Two five-star recruits. A No. 21 overall class ranking, which was the highest in 15 years, he pointed out. A top-five class from the transfer portal, according to 247 Sports.

Then, a quick reminder – he’s not done gathering talent. Not by a long shot. This is just a brief pause, he teased, with possibility of more skilled players arriving sometime after the spring.

It’s taken Sanders less than two months in Boulder not only to revamp a downtrodden program but to give a starved fan base something else – hope.

“We’re not recruiting just no ordinary Tom, Dick and Harry,” Sanders said Wednesday on signing day. “We recruited some guys that can light up the scoreboard and prevent touchdowns from occurring. We’re coming. We’re serious about that.

“Hope is in the house. Hope is in the air. Hope is in the city. Hope is in the community.”

Sanders and his veteran staff have been busy scouring the nation for talent. The Hall of Fame NFL player known then as “Prime Time” has also posted on social media for recruits to reach out to him as well: “I ain’t hard to find.”

The Buffaloes signed players from 16 states and two from England. Not only that, they brought in a pair of five-star recruits in high school cornerback Cormani McClain and transfer cornerback/receiver Travis Hunter, who followed Sanders from Jackson State.

In all, there are around 35 newcomers on the spring roster. Maybe that’s why Sanders didn’t really want to talk about each of them by name.

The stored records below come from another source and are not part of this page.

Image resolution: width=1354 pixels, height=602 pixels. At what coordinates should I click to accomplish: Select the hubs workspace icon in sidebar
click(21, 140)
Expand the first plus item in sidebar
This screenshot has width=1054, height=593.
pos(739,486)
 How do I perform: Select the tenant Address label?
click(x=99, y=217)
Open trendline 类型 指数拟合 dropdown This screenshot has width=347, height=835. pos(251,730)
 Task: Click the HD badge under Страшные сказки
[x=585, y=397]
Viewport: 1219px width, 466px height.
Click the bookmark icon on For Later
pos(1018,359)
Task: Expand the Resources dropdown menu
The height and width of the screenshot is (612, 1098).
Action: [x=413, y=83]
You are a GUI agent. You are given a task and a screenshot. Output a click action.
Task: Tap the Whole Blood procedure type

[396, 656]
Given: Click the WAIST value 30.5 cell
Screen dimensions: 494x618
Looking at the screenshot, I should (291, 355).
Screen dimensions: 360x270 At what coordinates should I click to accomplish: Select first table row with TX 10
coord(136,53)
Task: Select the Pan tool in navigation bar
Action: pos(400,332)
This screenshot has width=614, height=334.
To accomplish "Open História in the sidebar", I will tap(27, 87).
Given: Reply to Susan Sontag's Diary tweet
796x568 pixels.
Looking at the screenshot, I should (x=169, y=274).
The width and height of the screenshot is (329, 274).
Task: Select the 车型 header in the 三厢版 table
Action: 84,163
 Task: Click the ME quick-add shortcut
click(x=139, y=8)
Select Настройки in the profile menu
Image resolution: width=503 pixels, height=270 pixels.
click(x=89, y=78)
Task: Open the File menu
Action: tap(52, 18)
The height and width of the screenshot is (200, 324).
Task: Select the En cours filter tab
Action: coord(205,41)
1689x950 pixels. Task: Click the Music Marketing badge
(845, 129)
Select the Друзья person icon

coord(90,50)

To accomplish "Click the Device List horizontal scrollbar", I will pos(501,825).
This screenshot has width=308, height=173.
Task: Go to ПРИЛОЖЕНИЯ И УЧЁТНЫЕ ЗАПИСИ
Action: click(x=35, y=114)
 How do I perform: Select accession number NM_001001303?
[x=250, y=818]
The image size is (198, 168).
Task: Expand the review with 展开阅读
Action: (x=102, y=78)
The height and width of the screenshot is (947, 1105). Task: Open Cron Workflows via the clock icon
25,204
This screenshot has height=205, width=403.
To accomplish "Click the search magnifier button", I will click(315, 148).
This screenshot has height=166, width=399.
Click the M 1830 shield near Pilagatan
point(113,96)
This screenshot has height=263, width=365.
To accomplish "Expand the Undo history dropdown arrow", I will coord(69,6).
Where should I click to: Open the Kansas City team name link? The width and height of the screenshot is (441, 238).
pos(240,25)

“We’ve got names on the back of their shirts right now,” cracked Sanders, who starts spring practice March 19 with the intrasquad game scheduled for April 22. “I’m not familiar with every kid. I’m not being disrespectful. I’m just being honest.”

Only natural, given that he’s completely overhauled the roster from a team that went 1-11 last season. The class has four players from Georgia and seven from Sanders’ home state of Florida. There are eight defensive backs, which will come in handy given the level of quarterback play in the Pac-12.

In addition, Sanders brought in eight wide receivers, including Adam Hopkins, a four-star from Georgia. There’s also running back Dylan Edwards, who switched after verbally committing to Notre Dame.

Of course, don’t forget that transfer quarterback named Shedeur Sanders, who just happens to be the son of “Coach Prime” and threw 70 TD passes in two seasons at Jackson State.

Deion Sanders said he’s only getting warmed up, too.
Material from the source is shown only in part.